REQUIREMENT:
Return, exactly and with nothing added, the line with "Toggle the lock on the first memory entry" together with all lines after it through the end of the data below. No pictures belong in the copy.

::::

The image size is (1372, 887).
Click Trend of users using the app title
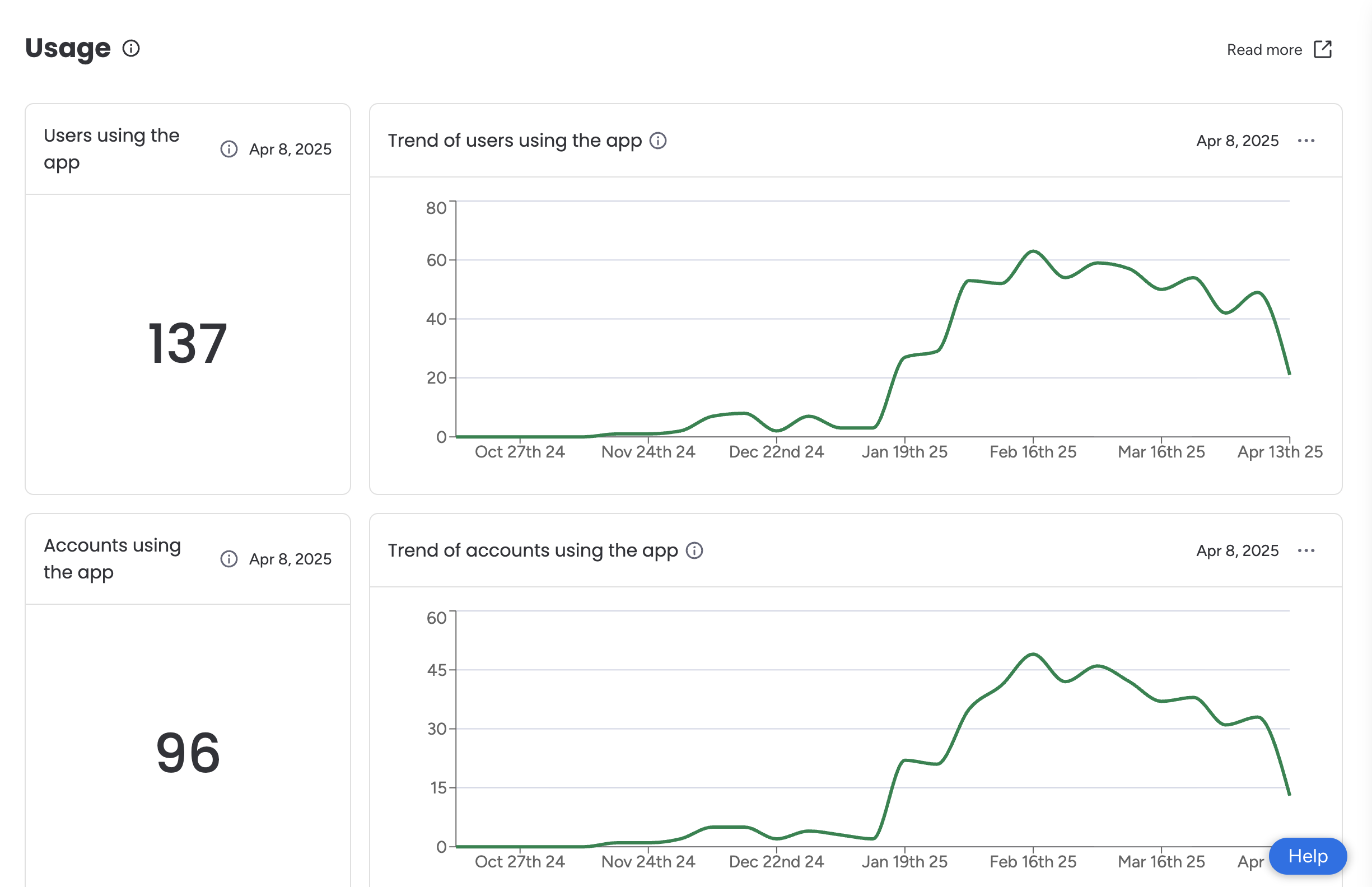[514, 141]
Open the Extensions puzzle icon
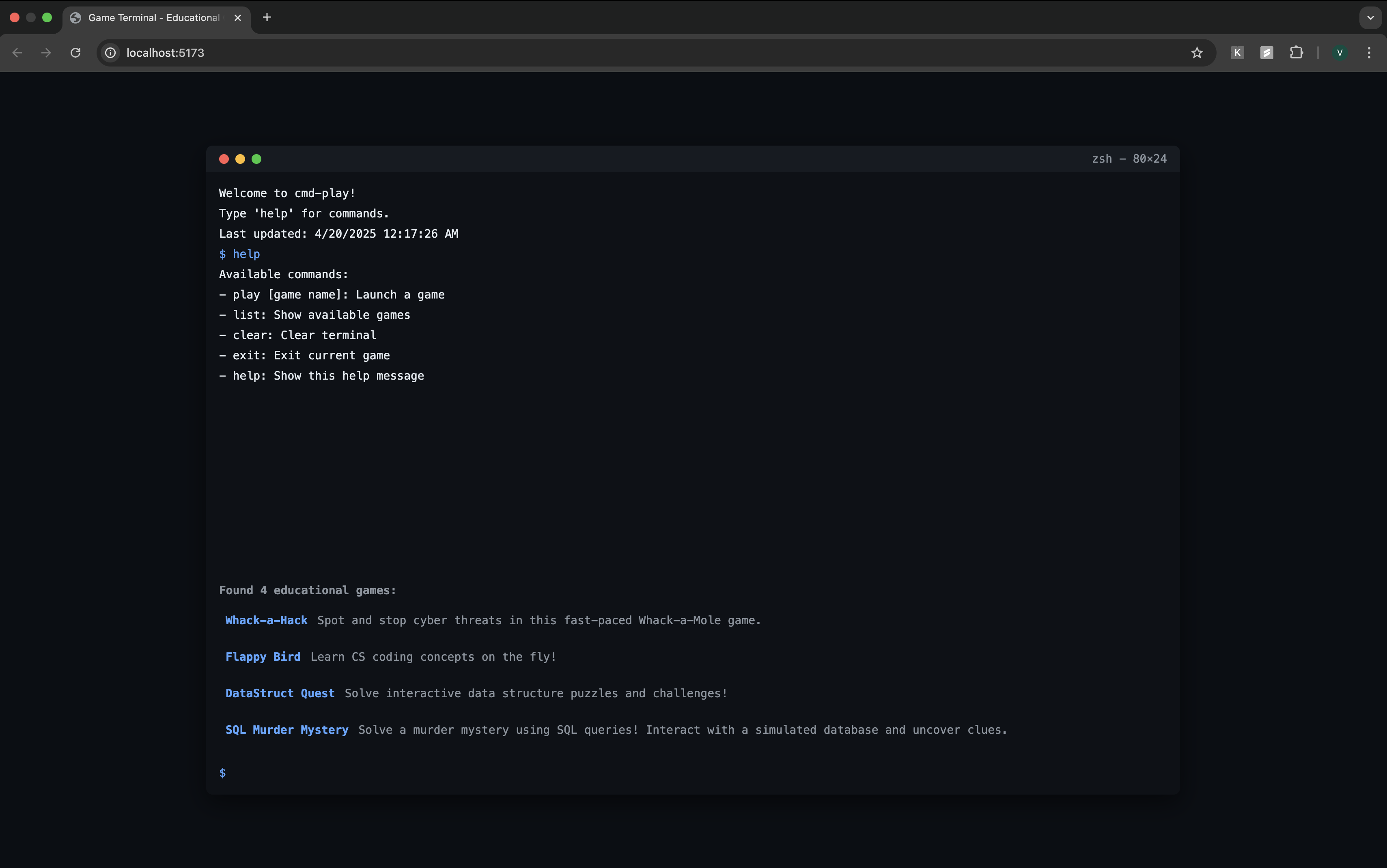 [x=1296, y=53]
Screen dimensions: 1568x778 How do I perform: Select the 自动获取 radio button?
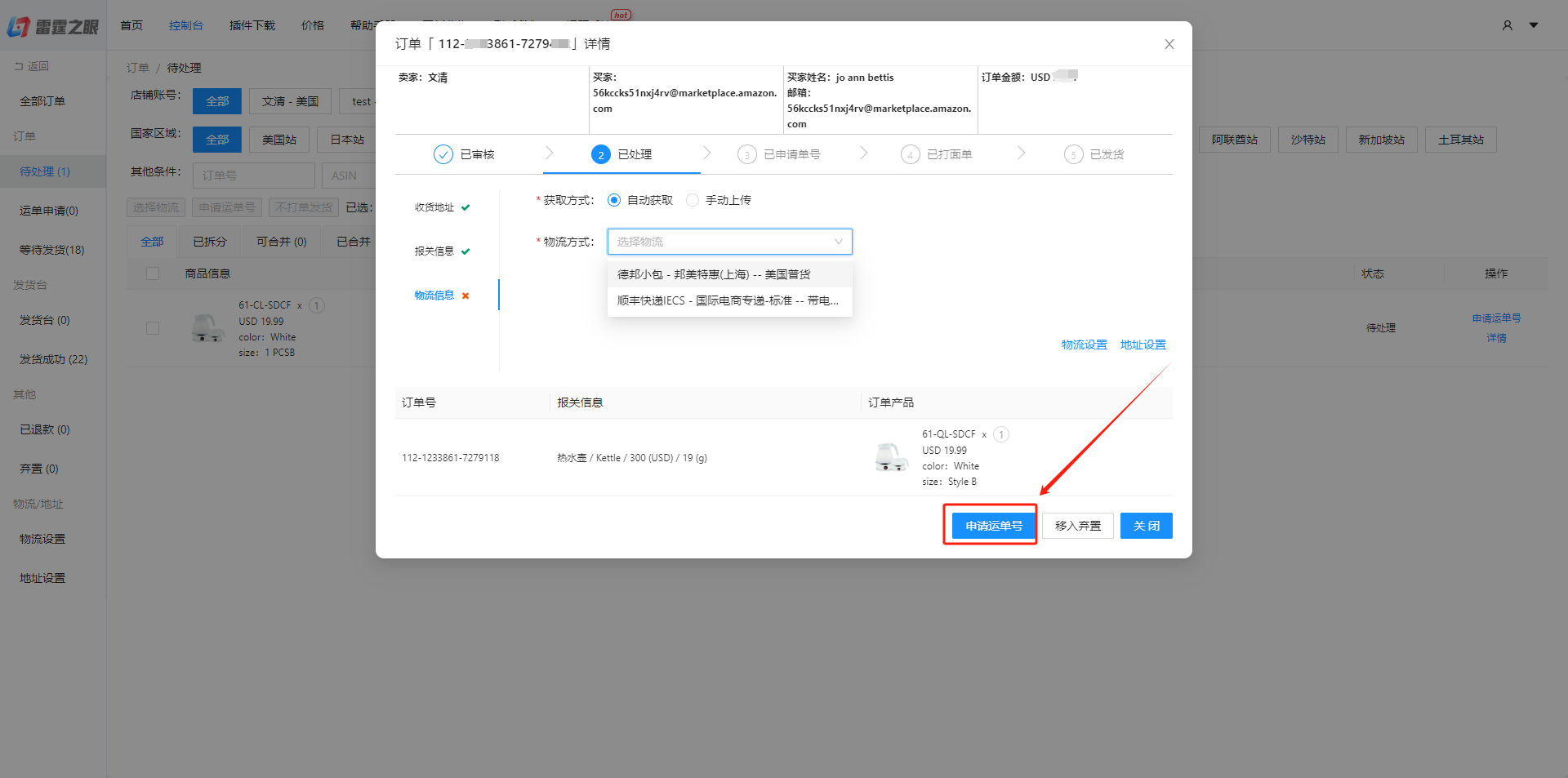point(613,199)
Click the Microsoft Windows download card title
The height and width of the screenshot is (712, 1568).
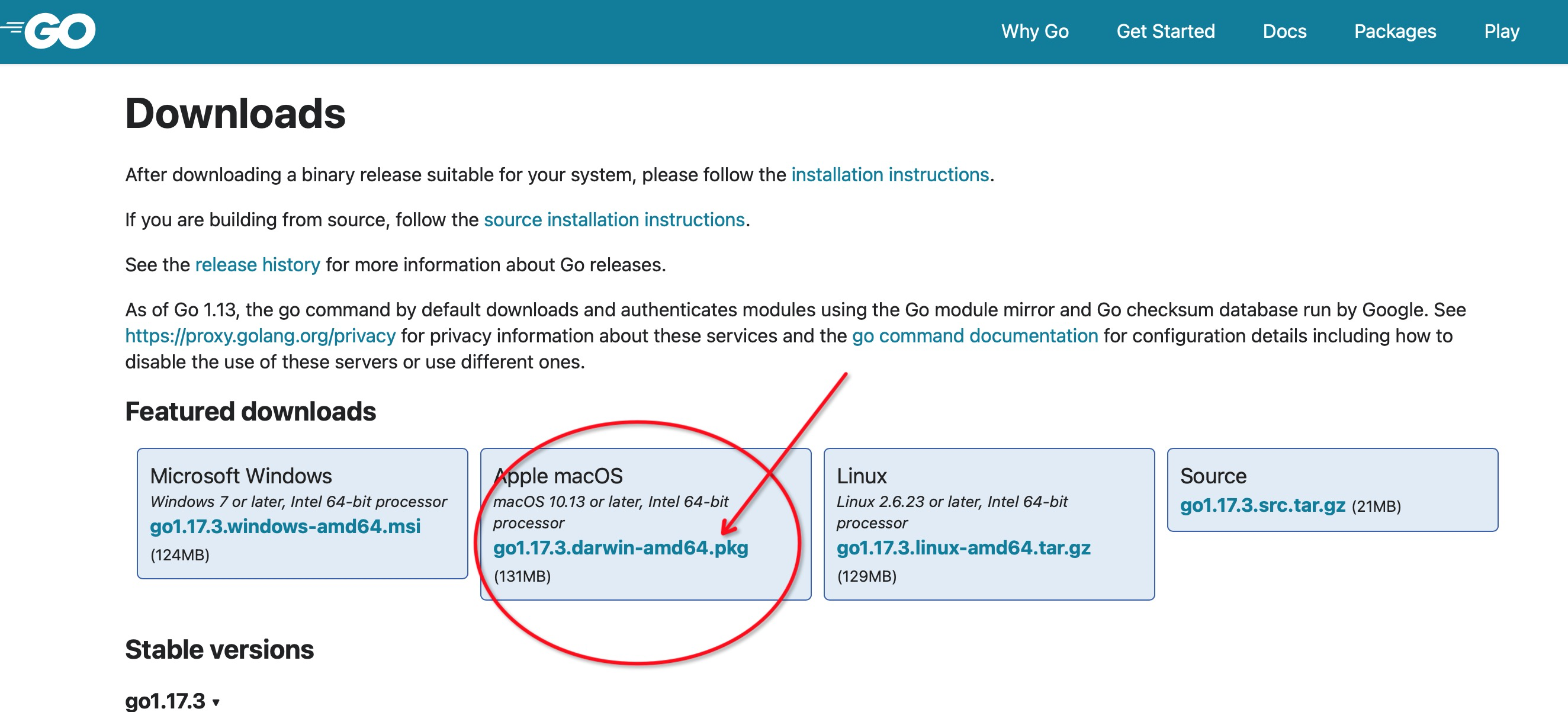(240, 476)
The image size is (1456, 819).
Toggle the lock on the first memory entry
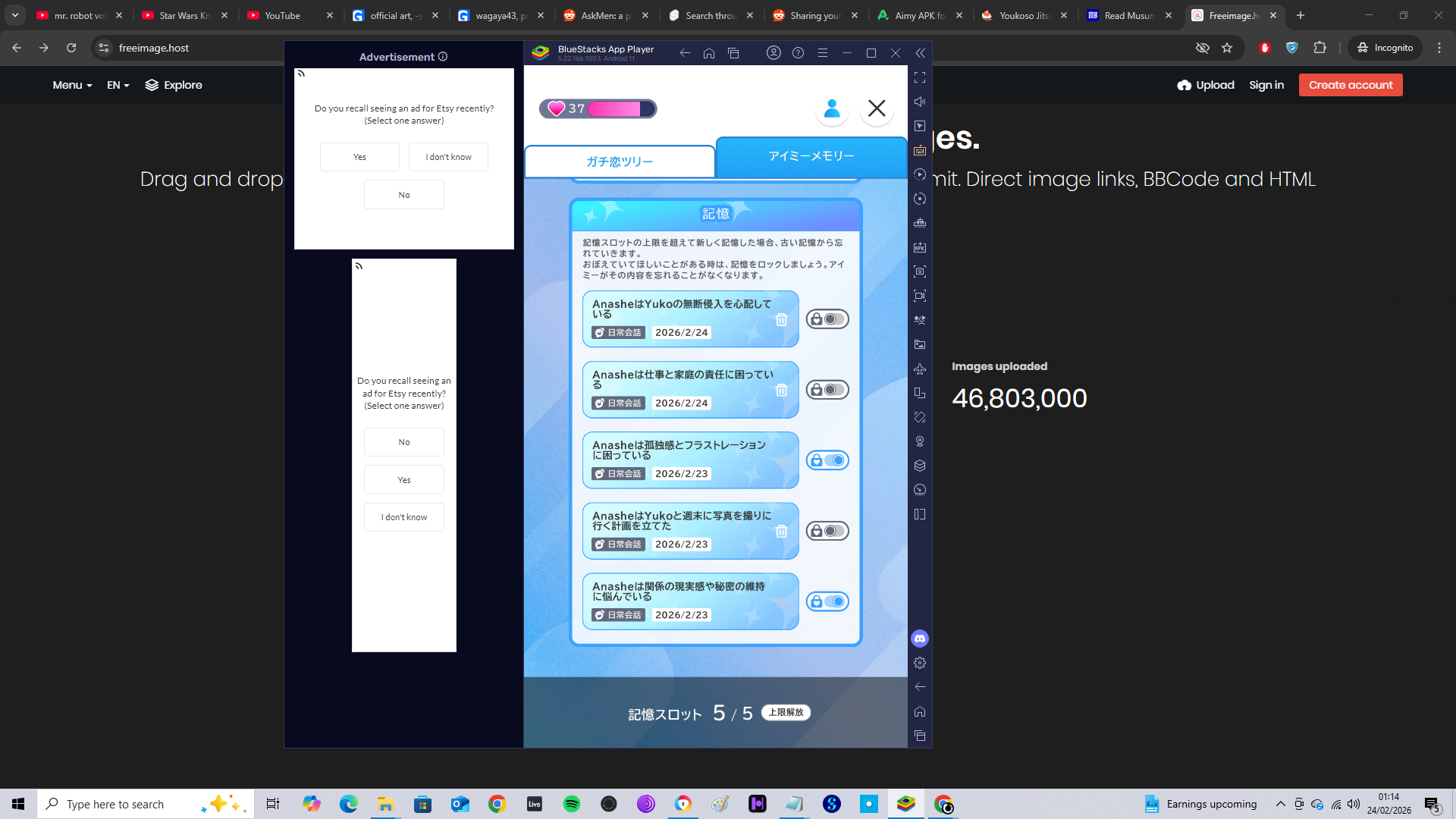click(x=827, y=319)
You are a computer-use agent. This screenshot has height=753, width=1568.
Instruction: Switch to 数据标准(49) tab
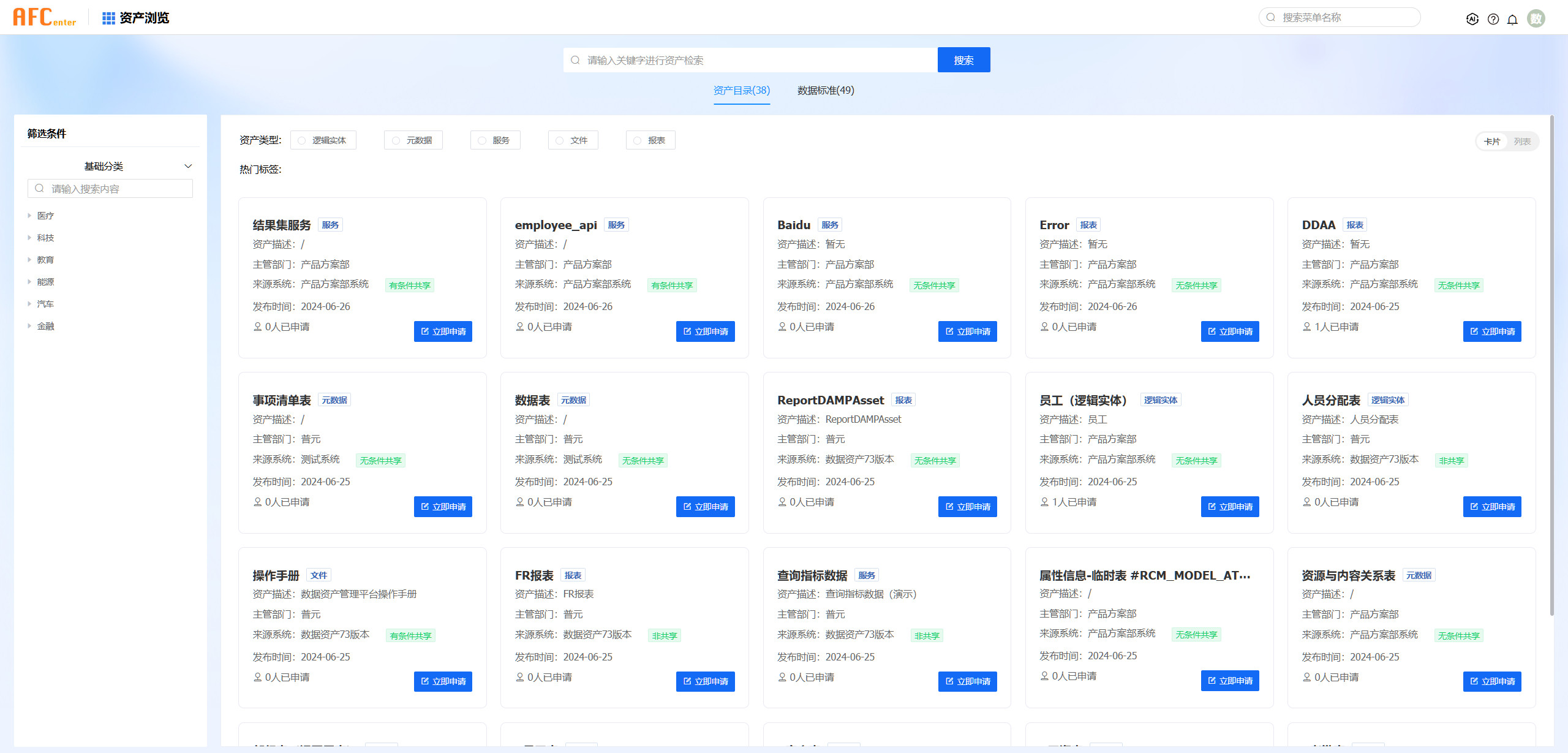tap(825, 91)
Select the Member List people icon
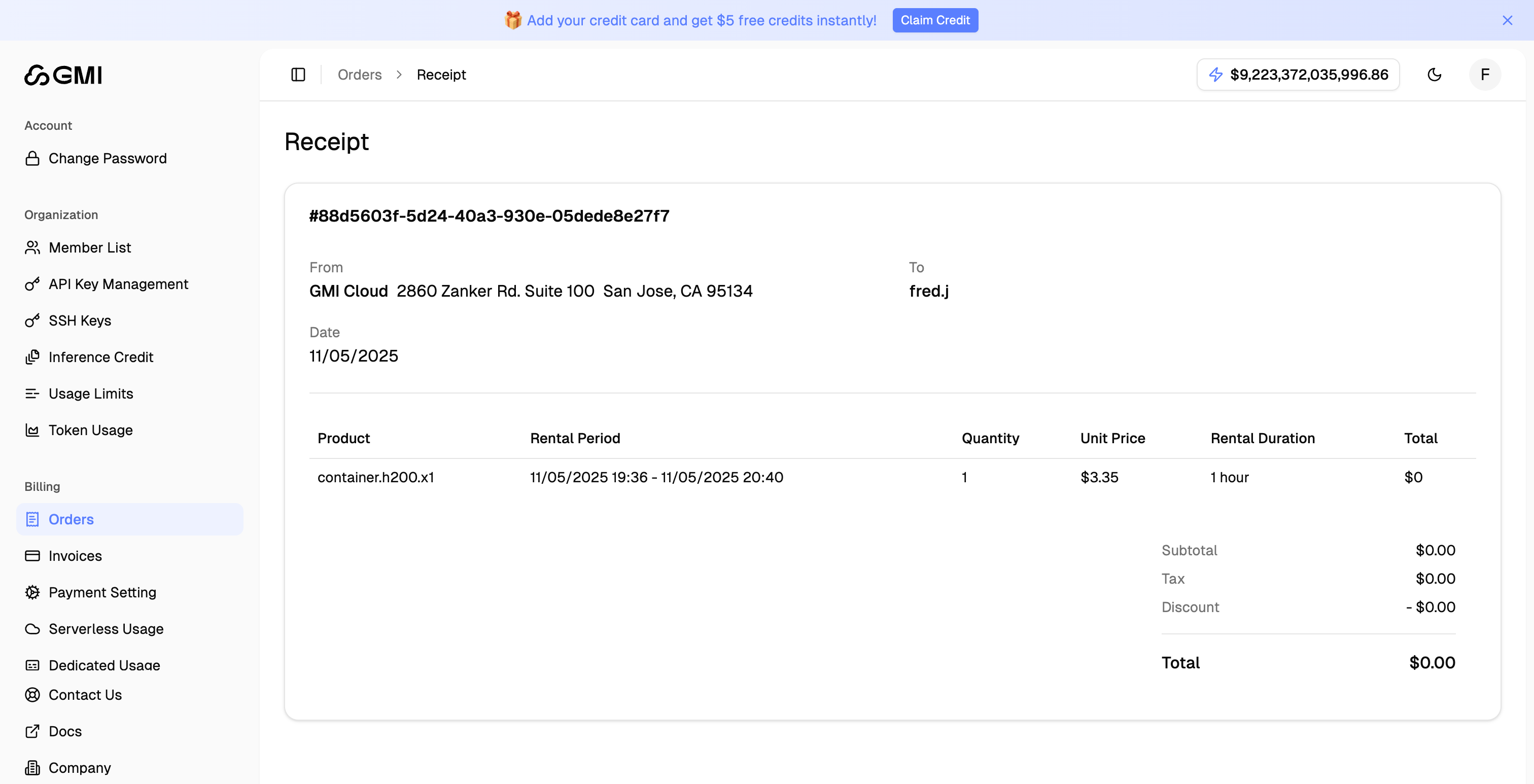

::::

RESULT OF THE EXERCISE:
Toggle the lock on the first memory entry
click(x=827, y=319)
You are a computer-use agent. This screenshot has height=753, width=1568.
Instruction: Switch to 数据标准(49) tab
tap(825, 91)
Select the Member List people icon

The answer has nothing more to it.